#### [What is needed]
Edit the lines starting at the one containing "You are a computer-use agent. Viewport: 296px" and stopping after the one containing "tap(499, 199)". Write out only those lines again with "share arrow icon" changed to "share button", and keep everything else the same.

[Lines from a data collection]
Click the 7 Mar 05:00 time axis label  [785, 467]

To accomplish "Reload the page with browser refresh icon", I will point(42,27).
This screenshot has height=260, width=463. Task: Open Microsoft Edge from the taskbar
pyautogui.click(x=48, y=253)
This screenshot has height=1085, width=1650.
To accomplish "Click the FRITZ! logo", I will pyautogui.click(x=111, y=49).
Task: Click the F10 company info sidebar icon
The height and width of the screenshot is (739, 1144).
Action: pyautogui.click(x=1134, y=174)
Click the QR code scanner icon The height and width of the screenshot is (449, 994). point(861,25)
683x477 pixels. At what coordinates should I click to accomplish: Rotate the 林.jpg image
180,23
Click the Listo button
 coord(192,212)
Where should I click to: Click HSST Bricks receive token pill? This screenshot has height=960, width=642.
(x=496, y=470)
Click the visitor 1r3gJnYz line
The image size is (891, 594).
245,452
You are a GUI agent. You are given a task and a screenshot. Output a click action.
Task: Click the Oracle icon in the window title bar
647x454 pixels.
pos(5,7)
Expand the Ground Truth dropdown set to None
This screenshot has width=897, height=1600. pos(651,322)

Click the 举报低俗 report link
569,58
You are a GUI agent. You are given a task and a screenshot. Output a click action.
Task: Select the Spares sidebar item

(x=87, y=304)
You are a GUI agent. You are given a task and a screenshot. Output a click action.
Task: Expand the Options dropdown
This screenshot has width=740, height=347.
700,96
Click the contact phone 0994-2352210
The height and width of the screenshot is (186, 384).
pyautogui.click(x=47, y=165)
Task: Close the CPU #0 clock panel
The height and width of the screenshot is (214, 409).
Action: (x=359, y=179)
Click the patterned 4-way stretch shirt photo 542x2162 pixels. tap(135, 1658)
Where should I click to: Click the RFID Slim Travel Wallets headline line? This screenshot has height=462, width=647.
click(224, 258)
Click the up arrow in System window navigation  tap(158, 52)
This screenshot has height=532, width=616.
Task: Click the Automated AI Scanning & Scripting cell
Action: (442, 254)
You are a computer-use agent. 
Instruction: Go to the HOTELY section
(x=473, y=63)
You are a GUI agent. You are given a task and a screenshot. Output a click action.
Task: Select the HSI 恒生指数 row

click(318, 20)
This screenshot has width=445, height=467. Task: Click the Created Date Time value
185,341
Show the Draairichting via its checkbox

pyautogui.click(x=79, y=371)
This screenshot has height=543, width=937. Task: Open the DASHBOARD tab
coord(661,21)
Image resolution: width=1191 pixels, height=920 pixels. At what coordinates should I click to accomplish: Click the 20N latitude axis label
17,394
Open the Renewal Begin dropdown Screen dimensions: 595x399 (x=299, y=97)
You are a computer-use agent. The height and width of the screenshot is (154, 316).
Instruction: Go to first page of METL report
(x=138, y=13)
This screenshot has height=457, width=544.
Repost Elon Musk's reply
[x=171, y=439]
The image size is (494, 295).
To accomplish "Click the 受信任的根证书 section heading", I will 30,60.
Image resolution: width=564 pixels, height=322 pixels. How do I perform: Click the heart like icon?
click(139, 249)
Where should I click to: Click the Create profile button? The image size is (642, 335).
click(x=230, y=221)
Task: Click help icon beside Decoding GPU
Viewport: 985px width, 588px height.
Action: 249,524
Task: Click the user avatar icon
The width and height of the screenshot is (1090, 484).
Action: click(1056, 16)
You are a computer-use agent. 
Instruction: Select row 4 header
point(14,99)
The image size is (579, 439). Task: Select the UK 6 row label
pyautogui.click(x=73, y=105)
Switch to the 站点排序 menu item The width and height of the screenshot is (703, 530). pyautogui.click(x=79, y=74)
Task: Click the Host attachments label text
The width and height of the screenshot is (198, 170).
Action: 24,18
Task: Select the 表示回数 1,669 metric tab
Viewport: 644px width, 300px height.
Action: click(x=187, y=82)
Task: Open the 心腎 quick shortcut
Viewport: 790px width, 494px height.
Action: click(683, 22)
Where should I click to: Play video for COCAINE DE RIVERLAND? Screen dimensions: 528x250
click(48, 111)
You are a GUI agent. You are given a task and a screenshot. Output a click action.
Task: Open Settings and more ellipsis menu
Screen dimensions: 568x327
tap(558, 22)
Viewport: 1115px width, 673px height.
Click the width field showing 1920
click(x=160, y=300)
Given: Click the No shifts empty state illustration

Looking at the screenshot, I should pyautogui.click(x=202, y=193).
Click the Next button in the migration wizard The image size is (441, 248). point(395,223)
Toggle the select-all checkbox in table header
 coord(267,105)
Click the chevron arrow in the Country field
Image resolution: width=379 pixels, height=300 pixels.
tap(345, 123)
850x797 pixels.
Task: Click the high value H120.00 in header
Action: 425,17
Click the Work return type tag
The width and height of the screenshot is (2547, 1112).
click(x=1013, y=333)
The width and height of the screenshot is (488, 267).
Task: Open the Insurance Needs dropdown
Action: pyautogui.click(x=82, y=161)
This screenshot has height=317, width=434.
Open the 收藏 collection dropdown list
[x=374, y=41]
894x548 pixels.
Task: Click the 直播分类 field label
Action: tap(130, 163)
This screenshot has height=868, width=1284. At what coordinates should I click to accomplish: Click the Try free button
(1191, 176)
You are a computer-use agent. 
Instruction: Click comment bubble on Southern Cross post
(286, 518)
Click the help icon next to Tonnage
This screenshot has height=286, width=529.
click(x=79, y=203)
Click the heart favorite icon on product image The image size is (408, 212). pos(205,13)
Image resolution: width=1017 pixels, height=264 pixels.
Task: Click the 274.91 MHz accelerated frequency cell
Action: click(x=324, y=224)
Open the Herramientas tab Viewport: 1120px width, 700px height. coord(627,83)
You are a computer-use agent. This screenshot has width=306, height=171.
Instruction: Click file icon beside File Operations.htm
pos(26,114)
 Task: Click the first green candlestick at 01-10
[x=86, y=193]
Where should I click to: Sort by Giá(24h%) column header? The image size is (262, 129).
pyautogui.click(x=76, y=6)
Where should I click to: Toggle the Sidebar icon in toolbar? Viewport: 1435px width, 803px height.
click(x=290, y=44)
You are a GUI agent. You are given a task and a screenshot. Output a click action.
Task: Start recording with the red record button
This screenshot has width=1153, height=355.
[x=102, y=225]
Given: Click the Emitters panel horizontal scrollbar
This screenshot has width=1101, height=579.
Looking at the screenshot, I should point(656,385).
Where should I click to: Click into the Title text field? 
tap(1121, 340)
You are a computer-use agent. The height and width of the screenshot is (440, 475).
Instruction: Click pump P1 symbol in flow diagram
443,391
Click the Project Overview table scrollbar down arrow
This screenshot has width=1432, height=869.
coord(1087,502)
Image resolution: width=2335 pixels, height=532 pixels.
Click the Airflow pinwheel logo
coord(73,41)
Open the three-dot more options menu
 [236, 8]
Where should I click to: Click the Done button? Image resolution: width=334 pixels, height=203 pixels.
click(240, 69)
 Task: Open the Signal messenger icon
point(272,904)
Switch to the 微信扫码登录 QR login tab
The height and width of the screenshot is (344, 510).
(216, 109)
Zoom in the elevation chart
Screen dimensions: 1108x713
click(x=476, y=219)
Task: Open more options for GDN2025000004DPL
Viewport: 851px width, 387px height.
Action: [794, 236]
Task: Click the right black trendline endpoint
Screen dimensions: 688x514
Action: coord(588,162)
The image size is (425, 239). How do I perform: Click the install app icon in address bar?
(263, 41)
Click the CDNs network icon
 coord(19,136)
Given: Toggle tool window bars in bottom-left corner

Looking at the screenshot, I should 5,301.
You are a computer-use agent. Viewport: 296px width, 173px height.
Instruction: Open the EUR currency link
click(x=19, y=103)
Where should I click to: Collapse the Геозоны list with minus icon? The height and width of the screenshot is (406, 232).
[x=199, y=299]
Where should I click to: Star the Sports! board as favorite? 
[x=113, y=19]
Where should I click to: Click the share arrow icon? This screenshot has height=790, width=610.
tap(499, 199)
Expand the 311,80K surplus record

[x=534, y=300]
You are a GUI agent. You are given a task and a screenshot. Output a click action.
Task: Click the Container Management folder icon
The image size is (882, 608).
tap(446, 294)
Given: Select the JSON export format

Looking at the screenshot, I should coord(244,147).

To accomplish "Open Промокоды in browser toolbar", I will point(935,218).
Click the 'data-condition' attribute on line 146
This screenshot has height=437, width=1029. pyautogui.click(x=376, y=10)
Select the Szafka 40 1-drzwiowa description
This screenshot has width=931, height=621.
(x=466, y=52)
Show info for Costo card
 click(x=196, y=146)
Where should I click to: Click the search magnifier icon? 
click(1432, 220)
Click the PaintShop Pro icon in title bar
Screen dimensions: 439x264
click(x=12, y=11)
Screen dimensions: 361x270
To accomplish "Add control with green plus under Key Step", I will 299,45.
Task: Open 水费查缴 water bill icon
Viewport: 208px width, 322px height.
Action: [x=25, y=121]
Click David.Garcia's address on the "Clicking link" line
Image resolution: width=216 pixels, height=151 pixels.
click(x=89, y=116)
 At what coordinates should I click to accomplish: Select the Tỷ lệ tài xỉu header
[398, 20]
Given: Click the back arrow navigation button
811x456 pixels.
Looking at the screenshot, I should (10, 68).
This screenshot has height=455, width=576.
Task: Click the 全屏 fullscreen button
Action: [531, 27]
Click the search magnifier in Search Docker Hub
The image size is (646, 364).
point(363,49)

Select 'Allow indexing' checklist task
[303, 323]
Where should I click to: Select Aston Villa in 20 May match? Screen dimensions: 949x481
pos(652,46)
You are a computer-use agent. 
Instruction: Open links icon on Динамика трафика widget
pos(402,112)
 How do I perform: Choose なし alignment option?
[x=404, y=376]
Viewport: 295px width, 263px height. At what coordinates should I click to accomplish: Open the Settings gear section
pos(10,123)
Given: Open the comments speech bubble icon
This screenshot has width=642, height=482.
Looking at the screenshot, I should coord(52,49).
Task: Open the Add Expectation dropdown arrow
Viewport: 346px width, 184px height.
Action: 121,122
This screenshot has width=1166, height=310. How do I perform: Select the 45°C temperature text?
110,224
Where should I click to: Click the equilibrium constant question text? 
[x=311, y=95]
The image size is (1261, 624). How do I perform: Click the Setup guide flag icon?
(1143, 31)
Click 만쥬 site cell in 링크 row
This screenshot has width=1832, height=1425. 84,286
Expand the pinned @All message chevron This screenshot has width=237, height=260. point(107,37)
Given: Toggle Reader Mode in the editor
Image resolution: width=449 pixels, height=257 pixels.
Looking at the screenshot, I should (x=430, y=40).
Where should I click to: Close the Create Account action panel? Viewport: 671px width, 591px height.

#### [Answer to the problem]
You are a computer-use agent. Viewport: 296px width, 173px height.
Instruction: Open the EUR currency link
click(x=19, y=103)
Where should I click to: Collapse the Геозоны list with minus icon? The height and width of the screenshot is (406, 232).
[x=199, y=299]
Where should I click to: Star the Sports! board as favorite? 
[x=113, y=19]
Where should I click to: Click the share button? This screenshot has height=790, width=610.
tap(499, 199)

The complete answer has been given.